A friend came to see me on one of the evenings of the last week — he thinks it was on Monday, August 3rd. We were standing at a window of my room in the Foreign Office. It was getting dusk, and the lamps were being lit in the space below on which we were looking. My friend recalls that I remarked on this with the words: "The lamps are going out all over Europe, we shall not see them lit again in our life-time."

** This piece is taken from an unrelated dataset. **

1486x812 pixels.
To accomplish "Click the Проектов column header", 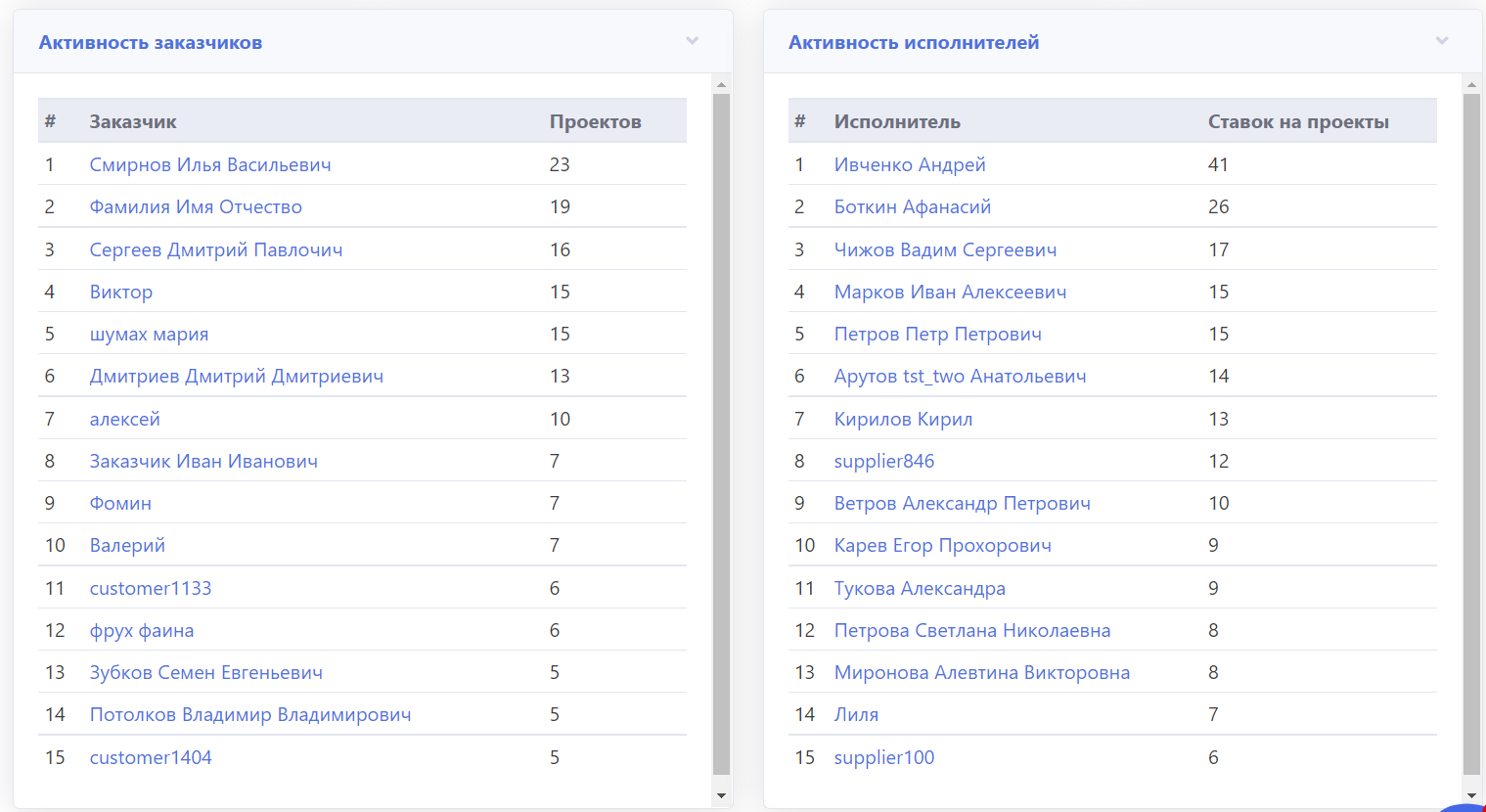I will tap(595, 121).
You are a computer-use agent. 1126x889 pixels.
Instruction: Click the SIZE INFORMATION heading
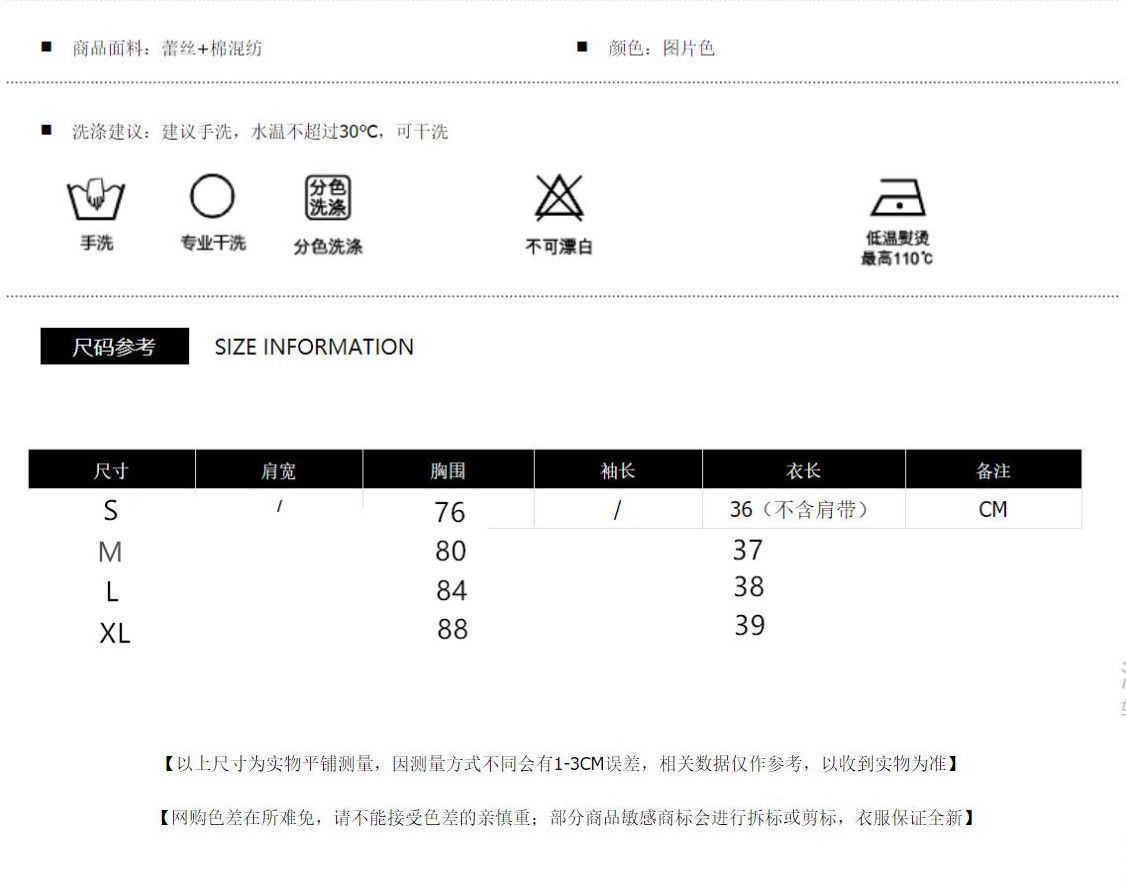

In 1927, John Alfred Spender, editor of the Westminster Gazette until 1922, identified himself as the friend to whom Grey had spoken:

I had two short talks with Grey during the "twelve days." I ran into him on the stairs of the Foreign Office on Saturday, August 1st [...] I saw him again late in the evening at his room at the Foreign Office on Monday, August 3rd, and it was to me he used the words which he has repeated in his book, "The lamps are going out all over Europe, and we shall not see them lit again in our lifetime." We were standing together at the window looking out into the sunset across St. James's Park, and the appearance of the first lights along the Mall suggested the thought.

==Later allusions==
Grey's quotation has been used as a summation of the war in numerous historical works. The German author Ludwig Reiners (1896–1957) published an account of World War I entitled The lamps went out in Europe. Therein Grey's comment is followed by the assertion attributed to Otto von Bismarck: "The mistakes that have been committed in foreign policy are not, as a rule, apparent to the public until a generation afterwards." Samuel Hynes began his 1990 A War Imagined with a paragraph covering the quotation, referring to it as the best-known and most often quoted response to the beginning of the war. In 2014 Grey's words were the inspiration for part of the British commemoration of the centenary of the outbreak of the First World War. Between 10 and 11 pm on 4 August 2014, lights were dimmed at many public locations and in private homes, including progressively at a national memorial service in Westminster Abbey.

On 16 October 1938, Winston Churchill broadcast a speech known as "The Defence of Freedom and Peace (The Lights are Going Out)" to London and the United States. In the speech he says, "The stations of uncensored expression are closing down; the lights are going out; but there is still time for those to whom freedom and parliamentary government mean something, to consult together."